Efficient Python for Data Scientists #1: Write Python Clean Code Using These 3 Principles
A Brief Guide To Write Python Clean Code
Writing clean code is an essential skill for every programmer, and it’s not as easy as you might think. Even experienced coders struggle to write clean code, and it often feels like a constant battle to keep things tidy and organized. But how do you go about doing that?
Clean code is substantially more than just removing all your commented lines or keeping the length of your functions to a minimum. It’s about making your code readable so that any other coder coming to your project in the future will know exactly what you meant with a given piece of code without having to dig through comments or documentation.
There are lots of principles, techniques, and best practices we can follow to write Python clean code. Given below are some tips that will help you get started and make the process easier the next time you write code again.
Table of contents:
Characteristics of High-Quality Production Code
Naming Convection
2.1. Variables
2.2. Functions
2.3. ClassesUsing Nice white space
3.1. Indentation
3.2. Maximum Line Length
3.3. Blank LinesComments & Documentation
4.1. In-line Comments
4.2. Docstrings
4.3. DocumentationReferences
Get All My Books, One Button Away With 40% Off
I have created a bundle for my books and roadmaps, so you can buy everything with just one button and for 40% less than the original price. The bundle features 8 eBooks, including:
1. Characteristics of High-Quality Production Code
In any software project, the code is one of the most important assets. The final production code must be clean and easy to understand in order to facilitate its maintenance.
Reusing parts of code, modularity, and object orientation are some of the techniques used to produce high-quality code.
In this section, I describe several characteristics that help identify high-quality production code.

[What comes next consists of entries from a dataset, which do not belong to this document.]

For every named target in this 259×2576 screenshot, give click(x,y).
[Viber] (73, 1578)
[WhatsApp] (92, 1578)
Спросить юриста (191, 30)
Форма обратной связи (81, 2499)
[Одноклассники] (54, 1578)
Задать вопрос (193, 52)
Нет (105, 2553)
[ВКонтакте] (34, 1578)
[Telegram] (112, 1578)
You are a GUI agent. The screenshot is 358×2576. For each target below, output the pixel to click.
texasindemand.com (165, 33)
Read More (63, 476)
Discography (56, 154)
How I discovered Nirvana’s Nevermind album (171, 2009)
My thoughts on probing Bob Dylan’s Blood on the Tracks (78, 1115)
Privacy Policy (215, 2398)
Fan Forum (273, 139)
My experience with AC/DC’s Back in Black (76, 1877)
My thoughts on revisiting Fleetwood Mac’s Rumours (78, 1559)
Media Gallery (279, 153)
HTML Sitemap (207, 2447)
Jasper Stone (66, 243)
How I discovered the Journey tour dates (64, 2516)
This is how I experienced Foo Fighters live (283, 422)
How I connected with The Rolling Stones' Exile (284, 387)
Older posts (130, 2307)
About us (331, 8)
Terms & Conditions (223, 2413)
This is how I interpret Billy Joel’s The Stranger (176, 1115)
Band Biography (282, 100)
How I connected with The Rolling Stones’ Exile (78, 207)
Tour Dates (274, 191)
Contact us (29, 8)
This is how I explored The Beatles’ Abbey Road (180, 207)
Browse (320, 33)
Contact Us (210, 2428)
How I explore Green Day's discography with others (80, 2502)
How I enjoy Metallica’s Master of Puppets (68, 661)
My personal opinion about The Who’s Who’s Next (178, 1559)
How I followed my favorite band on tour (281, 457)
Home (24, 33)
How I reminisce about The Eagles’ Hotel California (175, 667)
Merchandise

These characteristics may not seem important at first glance, but they have a major impact on how efficiently developers can work with your project’s source code. Let’s take a look!
1. Production Code: software running on production servers to handle live users and data of the intended audience. Note this is different from production quality code, which describes code that meets expectations in reliability, efficiency, etc., for production. Ideally, all code in production meets these expectations, but this is not always the case.
2. Clean: readable, simple, and concise. A characteristic of production quality code that is crucial for collaboration and maintainability in software development. Clean code is a very important characteristic of high-quality production, and writing clean code will lead to:
Focused Code: Each function, class, or module should do one thing and do it well.
Easy to read code: According to Grady Booch, author of Object-Oriented Analysis and Design with Applications, clean code reads like well-written prose.
Easy to debug code: Clean code can be easily debugged and fix its errors as it is easy to read and follow.
Easy to maintain: That is, it can easily be read and enhanced by other developers.
3. Modular Code: logically broken up into functions and modules. Also, an important characteristic of production-quality code is that it makes your code more organized, efficient, and reusable. Modules allow code to be reused by encapsulating it into files that can be imported into other files.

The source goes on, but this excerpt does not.